[Saved data entries]
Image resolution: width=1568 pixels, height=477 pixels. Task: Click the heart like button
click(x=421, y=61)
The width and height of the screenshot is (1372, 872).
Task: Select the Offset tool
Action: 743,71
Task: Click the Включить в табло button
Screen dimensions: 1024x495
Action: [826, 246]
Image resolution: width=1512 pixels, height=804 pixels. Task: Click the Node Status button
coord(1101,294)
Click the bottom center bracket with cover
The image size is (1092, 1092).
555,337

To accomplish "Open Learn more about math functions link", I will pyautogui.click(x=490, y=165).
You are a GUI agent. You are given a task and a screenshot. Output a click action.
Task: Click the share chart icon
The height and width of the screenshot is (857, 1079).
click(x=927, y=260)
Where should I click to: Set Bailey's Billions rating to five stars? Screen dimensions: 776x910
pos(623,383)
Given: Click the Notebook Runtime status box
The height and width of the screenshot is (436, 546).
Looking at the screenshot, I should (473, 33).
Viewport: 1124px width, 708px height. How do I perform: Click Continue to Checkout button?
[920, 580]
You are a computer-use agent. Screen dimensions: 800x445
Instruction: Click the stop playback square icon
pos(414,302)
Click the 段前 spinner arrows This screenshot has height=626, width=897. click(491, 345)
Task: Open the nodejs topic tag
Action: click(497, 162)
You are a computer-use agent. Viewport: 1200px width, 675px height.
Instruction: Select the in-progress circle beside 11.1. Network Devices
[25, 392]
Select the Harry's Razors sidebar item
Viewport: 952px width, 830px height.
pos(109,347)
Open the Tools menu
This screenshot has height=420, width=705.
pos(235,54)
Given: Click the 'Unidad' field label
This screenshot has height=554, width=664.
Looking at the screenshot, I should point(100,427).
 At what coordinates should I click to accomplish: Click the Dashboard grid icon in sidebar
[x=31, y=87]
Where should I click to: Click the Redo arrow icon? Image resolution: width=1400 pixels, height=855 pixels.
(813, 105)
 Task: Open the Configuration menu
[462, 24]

About this task:
Where does "agent" appear in the records above? Copy each line that holds it.

Exercise output:
You are a GUI agent. You are given a task and a screenshot. Output a click action.
You are a computer-use agent. Screen dimensions: 800x445
You are a computer-use agent. Viewport: 1200px width, 675px height.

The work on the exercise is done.